Task instructions →
1. Using the forum thread below about turning a monthly rate into an annual one, decide whether each statement agrees with it, answering yes or no and quoting the words that settle it. (a) The card account shows its rate only as a monthly figure. (b) A reply says the annual rate is the monthly rate multiplied by 12. (c) The company's website lists 11 monthly payments.
2. In the forum thread below about turning a monthly rate into an annual one, what deposit does the company's website state?
3. List every line that the forum thread below quotes from the company's website after the words "Their website states:".

# Is there a way to convert from a monthly rate to annual?

This might seem like a silly question, but I'm trying to work out how much something will cost if I pay for it on my credit card instead of paying monthly to the company at their interest rate. The problem is that my online card account only shows the rates in monthly (1.2916%), and the company offering credit only show theirs annually (23.46%).

Do I simply multiply the monthly rate by 12 – giving me 15.49% - or does it not work like that?

If that's the case, then there's something very weird going on with my maths.

Their website states:

Deposit: 1 x £194.93
Monthly Payments: 11 x £78.63
Total: £1059.86
Instalments APR: 23.46%


If I try to work it out using their figures, I get a wildly different total!

(11 instalments * £78.63) = £864.93
£864.93 * 1.2346 = £1067.82

£1067.84 + £194.93 = £1262.77


Thanks, all.

• Do they have a daily rate of compounding somewhere on your account documents?
– user296
Jan 25 '11 at 0:23

Annual rate = monthly rate to the power of 12,

1.012916 ^ 12 = 1.1665, in other words 1.2916% monthly is 16.65% annual

this is just pure math, of course it depends how the interest accrues (daily, monthly) if there is any grace period, etc.

Unfortunately it's not as easy as just adding up the monthly interest rates - you have to take into account the effects of compounding (ie, interest on interest).

Unless my back-of-the-envelope calculation is completely wrong, you're looking at around 16.6% interest on the credit card.

The calculations others have provided are correct.

As for why the rates are expressed differently, who knows, but one observation is that with the monthly rate it's maybe a little less clear how much you're really paying in interest. 1.2% per month seems a little more benign than 16.65% per year, even though it's the same rate basically.

[Entries for locating text and elements]
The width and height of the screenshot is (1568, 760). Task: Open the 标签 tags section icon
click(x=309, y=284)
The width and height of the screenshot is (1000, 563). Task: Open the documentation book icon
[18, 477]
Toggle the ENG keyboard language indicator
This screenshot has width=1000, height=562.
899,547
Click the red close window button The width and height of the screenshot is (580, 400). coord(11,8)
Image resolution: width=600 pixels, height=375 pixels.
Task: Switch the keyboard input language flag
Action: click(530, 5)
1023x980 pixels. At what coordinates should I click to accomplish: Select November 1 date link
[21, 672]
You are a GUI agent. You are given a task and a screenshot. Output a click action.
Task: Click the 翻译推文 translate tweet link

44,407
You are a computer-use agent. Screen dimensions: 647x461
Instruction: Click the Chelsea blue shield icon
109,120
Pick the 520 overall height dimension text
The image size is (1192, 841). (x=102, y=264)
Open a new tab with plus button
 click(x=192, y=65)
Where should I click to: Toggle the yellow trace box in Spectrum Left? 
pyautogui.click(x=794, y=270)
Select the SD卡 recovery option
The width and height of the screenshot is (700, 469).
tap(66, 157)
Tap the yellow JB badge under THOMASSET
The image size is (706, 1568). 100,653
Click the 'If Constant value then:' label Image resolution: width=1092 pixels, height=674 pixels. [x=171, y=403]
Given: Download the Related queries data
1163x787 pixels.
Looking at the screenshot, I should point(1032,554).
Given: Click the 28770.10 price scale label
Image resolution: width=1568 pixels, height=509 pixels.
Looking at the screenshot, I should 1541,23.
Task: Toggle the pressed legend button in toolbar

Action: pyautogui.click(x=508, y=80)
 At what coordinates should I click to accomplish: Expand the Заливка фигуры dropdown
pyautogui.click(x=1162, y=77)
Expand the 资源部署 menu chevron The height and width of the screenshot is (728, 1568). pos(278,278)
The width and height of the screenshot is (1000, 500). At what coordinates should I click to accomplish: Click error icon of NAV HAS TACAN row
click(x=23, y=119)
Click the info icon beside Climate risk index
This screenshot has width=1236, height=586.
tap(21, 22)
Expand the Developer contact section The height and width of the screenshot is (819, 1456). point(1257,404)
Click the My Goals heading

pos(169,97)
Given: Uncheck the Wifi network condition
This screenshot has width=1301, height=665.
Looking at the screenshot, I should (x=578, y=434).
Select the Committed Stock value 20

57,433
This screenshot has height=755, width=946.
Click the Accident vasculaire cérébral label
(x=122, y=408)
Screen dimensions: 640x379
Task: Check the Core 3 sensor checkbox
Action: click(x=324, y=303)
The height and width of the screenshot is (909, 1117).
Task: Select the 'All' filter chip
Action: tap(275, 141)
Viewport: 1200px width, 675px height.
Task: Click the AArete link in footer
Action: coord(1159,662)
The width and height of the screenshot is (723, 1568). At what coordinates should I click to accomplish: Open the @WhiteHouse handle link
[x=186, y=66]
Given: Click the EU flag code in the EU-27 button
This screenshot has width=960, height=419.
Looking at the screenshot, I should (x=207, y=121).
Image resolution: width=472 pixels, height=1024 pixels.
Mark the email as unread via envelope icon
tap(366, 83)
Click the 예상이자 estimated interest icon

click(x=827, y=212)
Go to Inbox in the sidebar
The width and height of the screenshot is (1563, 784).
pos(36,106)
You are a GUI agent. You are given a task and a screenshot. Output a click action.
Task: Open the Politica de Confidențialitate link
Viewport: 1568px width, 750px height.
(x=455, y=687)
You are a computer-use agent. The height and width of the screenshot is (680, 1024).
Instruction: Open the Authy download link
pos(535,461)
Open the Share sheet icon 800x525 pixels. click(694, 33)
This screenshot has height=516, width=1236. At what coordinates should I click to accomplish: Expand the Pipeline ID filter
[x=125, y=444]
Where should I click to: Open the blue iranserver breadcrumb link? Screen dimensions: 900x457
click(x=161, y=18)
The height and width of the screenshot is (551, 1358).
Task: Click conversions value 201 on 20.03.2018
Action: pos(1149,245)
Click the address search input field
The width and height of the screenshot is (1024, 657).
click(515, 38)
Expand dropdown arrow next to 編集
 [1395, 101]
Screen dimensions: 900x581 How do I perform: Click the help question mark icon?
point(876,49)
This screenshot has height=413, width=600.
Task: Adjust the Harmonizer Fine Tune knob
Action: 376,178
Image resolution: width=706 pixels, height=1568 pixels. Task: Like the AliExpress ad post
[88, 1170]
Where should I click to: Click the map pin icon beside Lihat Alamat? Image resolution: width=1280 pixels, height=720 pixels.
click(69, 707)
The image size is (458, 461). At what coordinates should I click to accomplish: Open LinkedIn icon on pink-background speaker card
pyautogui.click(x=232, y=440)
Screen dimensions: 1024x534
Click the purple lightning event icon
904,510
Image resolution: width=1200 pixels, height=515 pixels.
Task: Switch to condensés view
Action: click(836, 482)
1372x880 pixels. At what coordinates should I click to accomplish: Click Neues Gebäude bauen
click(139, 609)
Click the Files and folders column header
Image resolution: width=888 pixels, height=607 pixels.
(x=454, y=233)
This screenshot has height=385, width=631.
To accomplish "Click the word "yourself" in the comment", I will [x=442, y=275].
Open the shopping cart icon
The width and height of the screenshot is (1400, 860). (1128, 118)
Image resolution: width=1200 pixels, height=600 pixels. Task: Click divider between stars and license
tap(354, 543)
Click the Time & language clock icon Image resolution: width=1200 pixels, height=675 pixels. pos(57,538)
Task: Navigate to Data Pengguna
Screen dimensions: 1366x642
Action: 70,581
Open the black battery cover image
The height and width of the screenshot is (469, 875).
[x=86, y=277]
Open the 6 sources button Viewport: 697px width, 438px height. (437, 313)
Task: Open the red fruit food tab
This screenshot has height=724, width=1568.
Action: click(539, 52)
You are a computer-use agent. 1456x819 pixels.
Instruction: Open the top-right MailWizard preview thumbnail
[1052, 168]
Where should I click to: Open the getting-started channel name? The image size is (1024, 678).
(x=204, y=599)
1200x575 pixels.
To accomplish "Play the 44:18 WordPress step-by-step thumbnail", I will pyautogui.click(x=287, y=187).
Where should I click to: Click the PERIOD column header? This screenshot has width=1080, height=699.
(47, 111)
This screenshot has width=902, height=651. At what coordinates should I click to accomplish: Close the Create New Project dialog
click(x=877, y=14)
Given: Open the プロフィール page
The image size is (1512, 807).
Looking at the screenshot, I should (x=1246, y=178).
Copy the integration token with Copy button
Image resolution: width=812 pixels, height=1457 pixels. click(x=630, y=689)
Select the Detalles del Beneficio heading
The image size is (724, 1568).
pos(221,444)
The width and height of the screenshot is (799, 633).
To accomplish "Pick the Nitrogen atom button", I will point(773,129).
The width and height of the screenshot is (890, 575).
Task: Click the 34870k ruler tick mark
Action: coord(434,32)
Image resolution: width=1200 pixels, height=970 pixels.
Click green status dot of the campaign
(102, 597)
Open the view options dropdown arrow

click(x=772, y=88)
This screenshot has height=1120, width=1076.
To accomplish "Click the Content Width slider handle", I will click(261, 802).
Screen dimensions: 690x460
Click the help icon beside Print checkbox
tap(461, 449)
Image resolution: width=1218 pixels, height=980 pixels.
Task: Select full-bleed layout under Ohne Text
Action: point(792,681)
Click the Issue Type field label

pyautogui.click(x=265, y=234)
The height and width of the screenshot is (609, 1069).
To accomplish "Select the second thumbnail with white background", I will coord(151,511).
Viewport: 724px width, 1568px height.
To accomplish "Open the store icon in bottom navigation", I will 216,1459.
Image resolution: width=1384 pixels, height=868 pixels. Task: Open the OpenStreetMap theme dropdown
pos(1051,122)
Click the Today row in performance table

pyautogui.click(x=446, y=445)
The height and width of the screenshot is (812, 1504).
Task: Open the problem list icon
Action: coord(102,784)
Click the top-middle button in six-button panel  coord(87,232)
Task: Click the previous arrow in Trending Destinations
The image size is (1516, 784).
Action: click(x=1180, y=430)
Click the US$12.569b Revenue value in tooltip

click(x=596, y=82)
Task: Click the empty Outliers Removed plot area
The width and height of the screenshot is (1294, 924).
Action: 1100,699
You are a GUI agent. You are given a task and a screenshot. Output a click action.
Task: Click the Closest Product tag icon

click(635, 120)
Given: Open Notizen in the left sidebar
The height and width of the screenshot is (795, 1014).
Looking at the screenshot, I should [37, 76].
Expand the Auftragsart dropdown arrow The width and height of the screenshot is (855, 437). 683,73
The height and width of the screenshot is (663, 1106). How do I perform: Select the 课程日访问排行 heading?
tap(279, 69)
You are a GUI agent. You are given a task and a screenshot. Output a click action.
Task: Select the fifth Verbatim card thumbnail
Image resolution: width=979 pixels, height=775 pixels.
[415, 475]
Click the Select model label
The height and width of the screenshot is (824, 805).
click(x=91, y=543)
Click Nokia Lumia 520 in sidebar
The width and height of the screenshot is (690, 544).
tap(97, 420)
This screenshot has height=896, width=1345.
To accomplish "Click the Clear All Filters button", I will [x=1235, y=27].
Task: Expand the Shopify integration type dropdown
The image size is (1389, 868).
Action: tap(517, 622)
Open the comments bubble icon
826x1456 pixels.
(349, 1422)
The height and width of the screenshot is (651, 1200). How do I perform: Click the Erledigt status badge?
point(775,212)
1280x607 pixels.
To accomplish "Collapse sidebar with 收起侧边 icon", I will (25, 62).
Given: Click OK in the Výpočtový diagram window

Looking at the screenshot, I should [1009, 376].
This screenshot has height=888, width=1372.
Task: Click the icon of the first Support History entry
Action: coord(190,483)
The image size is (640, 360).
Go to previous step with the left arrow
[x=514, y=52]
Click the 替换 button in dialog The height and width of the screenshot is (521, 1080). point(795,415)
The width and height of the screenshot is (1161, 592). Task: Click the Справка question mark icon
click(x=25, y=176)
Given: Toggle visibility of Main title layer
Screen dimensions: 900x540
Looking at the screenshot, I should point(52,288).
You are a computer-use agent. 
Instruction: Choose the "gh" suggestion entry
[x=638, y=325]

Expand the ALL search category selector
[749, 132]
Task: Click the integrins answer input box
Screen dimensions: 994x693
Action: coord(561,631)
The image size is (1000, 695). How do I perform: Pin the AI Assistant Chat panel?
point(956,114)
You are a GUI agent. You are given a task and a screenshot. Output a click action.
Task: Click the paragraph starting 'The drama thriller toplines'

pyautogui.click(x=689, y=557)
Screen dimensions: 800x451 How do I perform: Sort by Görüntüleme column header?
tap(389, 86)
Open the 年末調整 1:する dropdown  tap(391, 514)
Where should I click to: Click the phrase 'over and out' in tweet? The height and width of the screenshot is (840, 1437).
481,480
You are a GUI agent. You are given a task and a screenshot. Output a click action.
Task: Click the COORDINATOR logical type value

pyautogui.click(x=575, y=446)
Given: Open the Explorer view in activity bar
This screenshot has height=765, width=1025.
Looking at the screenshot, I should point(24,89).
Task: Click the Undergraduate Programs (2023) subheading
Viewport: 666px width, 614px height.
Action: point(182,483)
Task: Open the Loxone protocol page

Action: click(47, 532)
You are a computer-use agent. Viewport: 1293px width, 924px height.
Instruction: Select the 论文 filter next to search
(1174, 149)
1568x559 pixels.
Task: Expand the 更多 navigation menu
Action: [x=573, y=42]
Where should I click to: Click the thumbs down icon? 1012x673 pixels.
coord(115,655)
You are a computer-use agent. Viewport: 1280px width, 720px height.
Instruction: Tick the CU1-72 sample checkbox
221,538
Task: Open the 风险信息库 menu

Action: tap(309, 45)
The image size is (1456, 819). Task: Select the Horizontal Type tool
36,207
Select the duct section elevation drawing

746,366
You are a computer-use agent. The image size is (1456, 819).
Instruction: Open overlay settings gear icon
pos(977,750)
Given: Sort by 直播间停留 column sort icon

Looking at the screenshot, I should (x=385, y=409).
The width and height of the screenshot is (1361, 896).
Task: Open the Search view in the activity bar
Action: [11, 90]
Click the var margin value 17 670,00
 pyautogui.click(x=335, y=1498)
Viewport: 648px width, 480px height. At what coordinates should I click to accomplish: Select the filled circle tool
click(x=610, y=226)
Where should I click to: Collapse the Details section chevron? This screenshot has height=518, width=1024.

Solutions →
1.
(a) Yes: "my online card account only shows the rates in monthly (1.2916%)"
(b) No: "Annual rate = monthly rate to the power of 12"
(c) Yes: "Monthly Payments: 11 x £78.63"

2. £194.93 (Deposit: 1 x £194.93).

3.
- Deposit: 1 x £194.93
- Monthly Payments: 11 x £78.63
- Total: £1059.86
- Instalments APR: 23.46%